== Material provided ==
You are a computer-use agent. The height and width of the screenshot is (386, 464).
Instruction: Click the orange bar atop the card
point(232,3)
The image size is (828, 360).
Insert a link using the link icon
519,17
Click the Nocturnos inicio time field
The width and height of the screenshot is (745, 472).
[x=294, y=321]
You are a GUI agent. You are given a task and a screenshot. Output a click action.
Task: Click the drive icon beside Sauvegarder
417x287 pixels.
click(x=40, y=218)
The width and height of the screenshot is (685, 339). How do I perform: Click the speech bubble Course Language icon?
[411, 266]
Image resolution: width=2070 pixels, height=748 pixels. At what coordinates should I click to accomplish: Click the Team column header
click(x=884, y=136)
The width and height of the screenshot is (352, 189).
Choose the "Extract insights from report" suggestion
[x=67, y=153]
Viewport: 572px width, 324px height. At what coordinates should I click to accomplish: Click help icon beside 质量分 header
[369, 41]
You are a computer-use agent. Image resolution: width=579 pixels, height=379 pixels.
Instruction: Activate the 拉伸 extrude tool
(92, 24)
===
### Description of the task:
Copy out all of the data exactly, leaving nothing out.

### Written solution:
You are a computer-use agent. The height and width of the screenshot is (386, 464).
Instruction: Click the orange bar atop the card
point(232,3)
The image size is (828, 360).
Insert a link using the link icon
519,17
Click the Nocturnos inicio time field
The width and height of the screenshot is (745, 472).
[x=294, y=321]
You are a GUI agent. You are given a task and a screenshot. Output a click action.
Task: Click the drive icon beside Sauvegarder
417x287 pixels.
click(x=40, y=218)
The width and height of the screenshot is (685, 339). How do I perform: Click the speech bubble Course Language icon?
[411, 266]
Image resolution: width=2070 pixels, height=748 pixels. At what coordinates should I click to accomplish: Click the Team column header
click(x=884, y=136)
The width and height of the screenshot is (352, 189).
Choose the "Extract insights from report" suggestion
[x=67, y=153]
Viewport: 572px width, 324px height. At what coordinates should I click to accomplish: Click help icon beside 质量分 header
[369, 41]
You are a computer-use agent. Image resolution: width=579 pixels, height=379 pixels.
Instruction: Activate the 拉伸 extrude tool
(92, 24)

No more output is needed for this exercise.